Some Honest Words from a Mother.

When people would see me out with Max and at the same time all big and preggo with Milo, the first thing people ask is "how far apart will they be?"  They hear 13 months and the second thing out of their mouth is "wow.  you are going to be busy"  They LOVE saying it, almost with a giggle.  I heard it non stop.  They also had tons of other bits of advice and encouraging words, that I listened to and took in, preparing myself for every bit of being a mom of two babies.

But there is one bit of advice, a warning almost, that no one ever said to me.  There is one feeling that hit me like a ton of bricks and no one ever prepared me.  GUILT.

Max has been my heart and my world for the past year.  He had a rough start at life and anyone who went through that with us has a special place in their heart for him too.  Anyone who meets him sees his beauty, inner and outer.  He is funny, silly, happy, loving.... their aren't enough words to describe his wonder.  He touches hearts.

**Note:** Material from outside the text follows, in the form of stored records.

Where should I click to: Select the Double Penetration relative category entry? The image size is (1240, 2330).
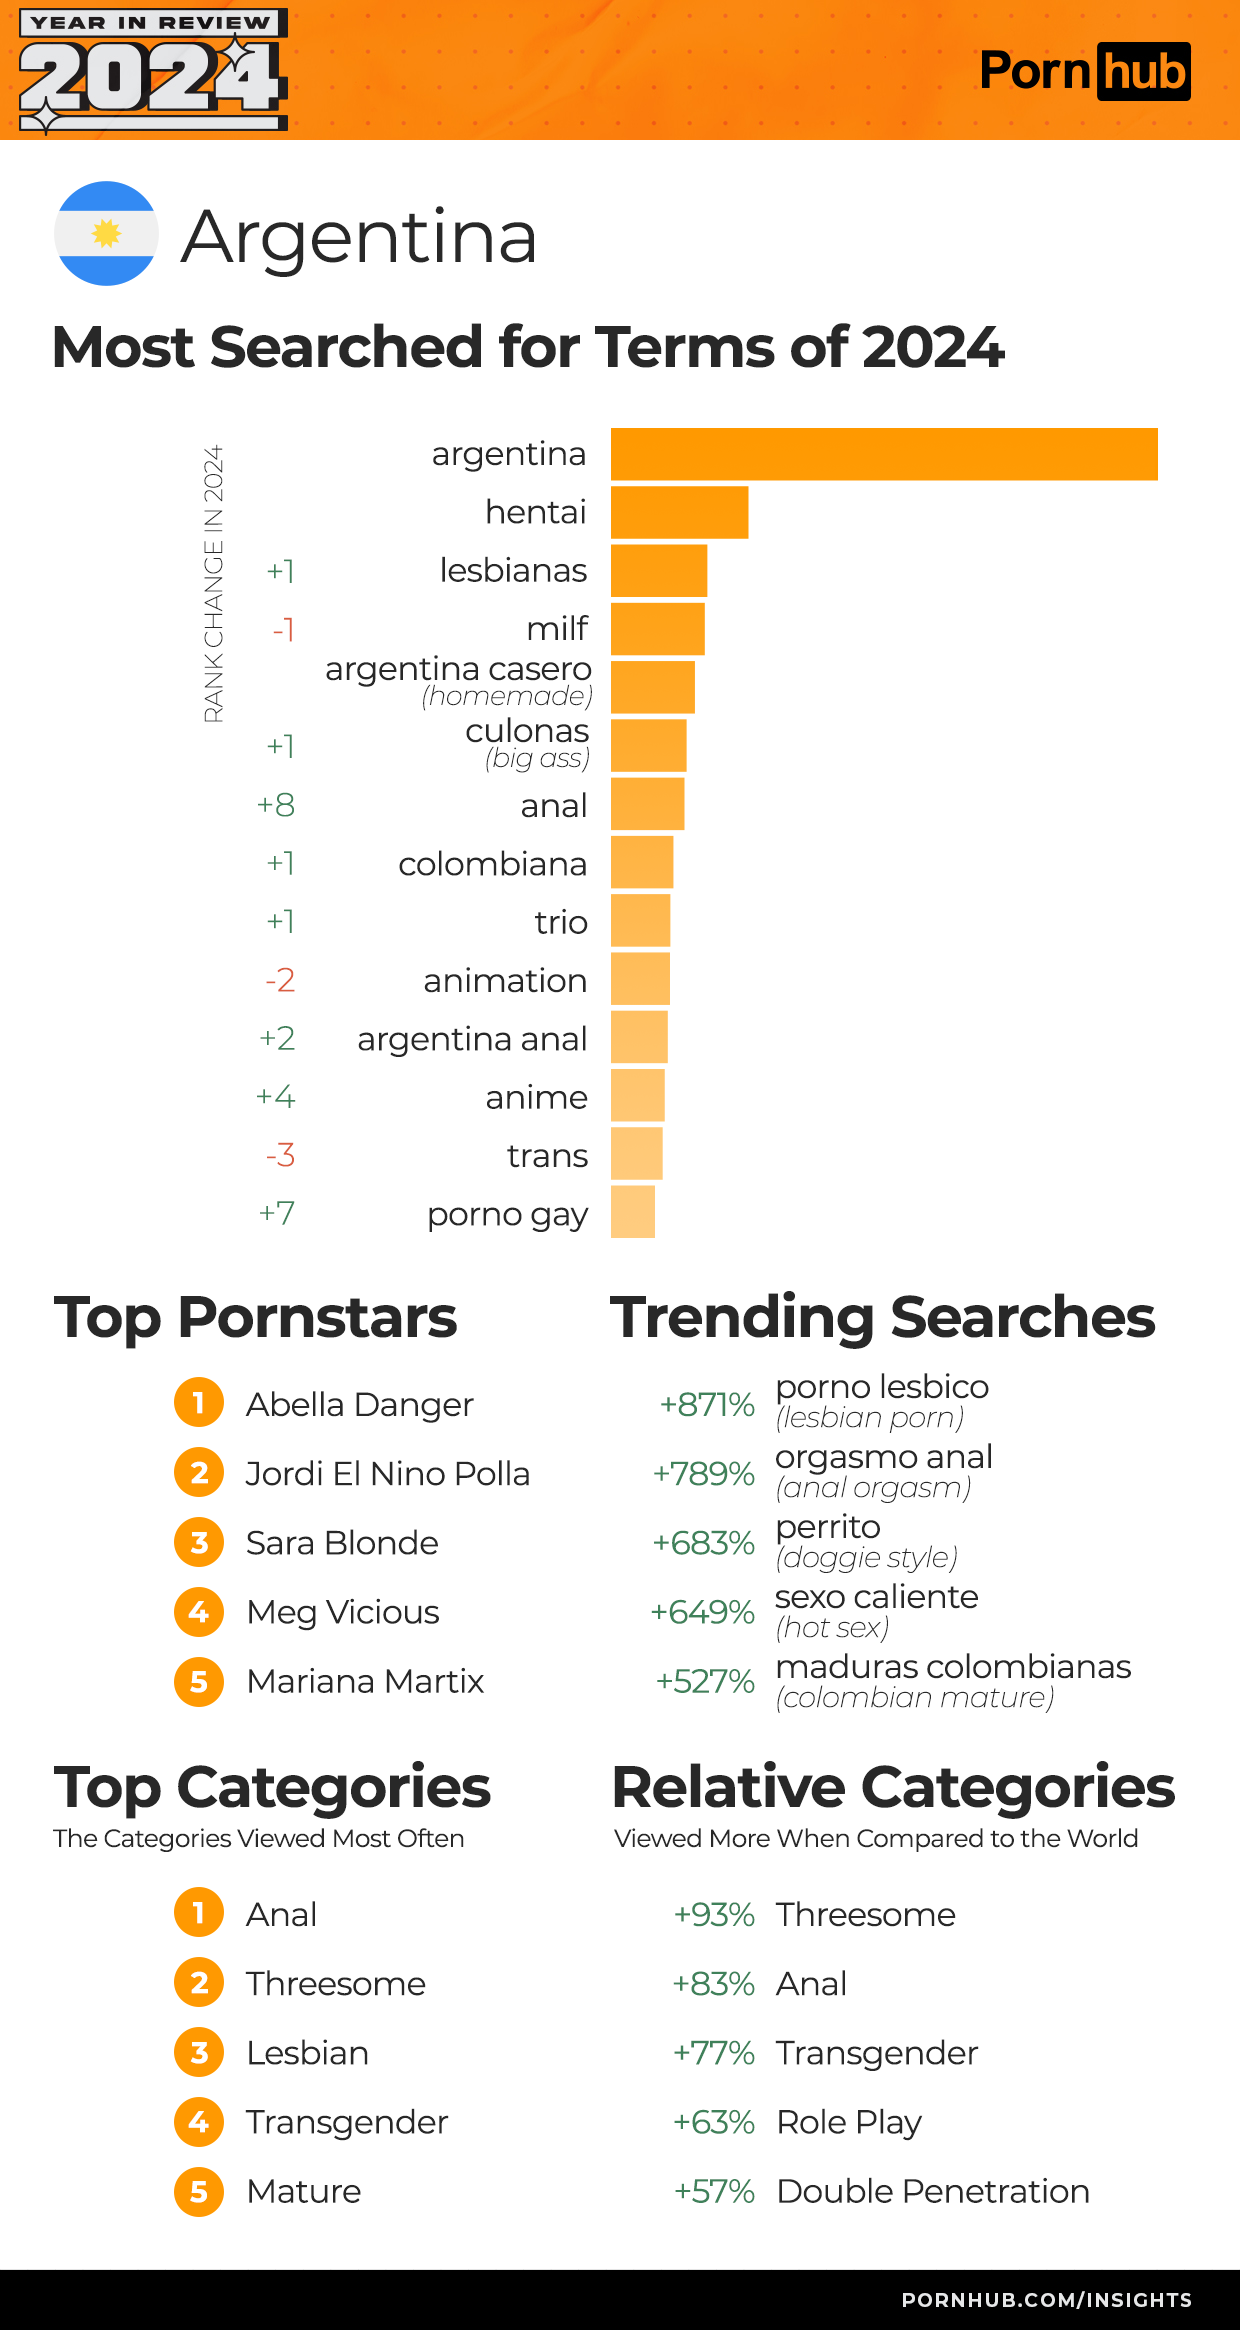pos(932,2191)
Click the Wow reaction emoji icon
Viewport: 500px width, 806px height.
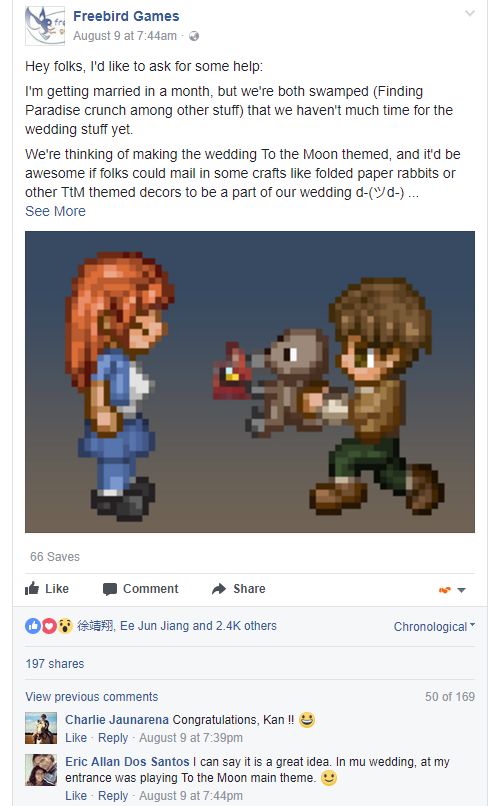coord(65,626)
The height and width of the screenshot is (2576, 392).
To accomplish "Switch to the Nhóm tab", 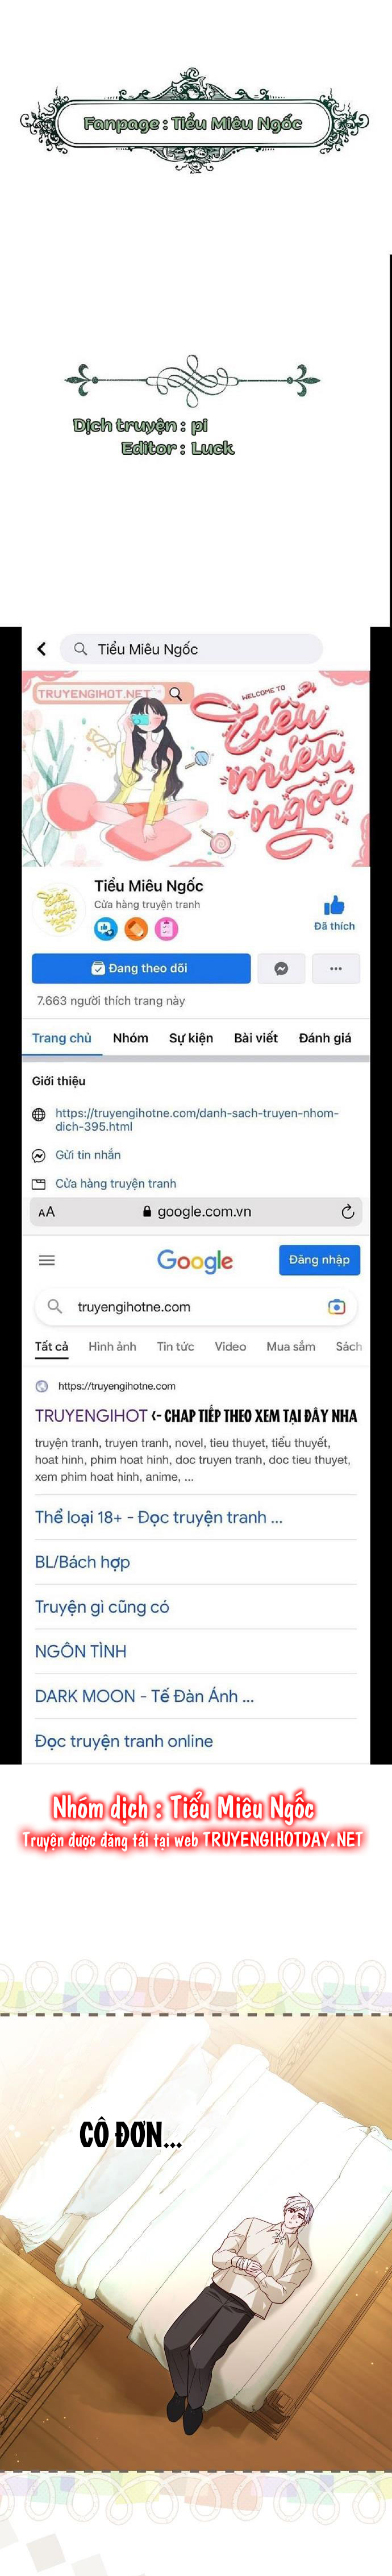I will pos(130,1038).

Then I bring home my Little Milo.  And he is instantly in my heart.  And without warning, the guilt comes.   On our ride home, through tear-filled eyes and in a squeaky girl-cry voice, I turn to my hubbs and ask "do you think Max understands?"  Because my fear is he doesn't.  It feels like I took some of his special away.   He now shares his special with Milo.  And that makes me sad for him.  Does he get that he is still special?  Does he get he is still in my heart?  Does he get that the love is shared and equal?  I worry.

But then my Max himself gives me the answer.


"mom, I get it.  and everything's going to be alright."

I love these boys, unconditionally.  And turns out, they love each other unconditionally too.

1 comment:

  1. this brought a tear to my eyes....Max is amazing and looks like he loves his brother beyond words!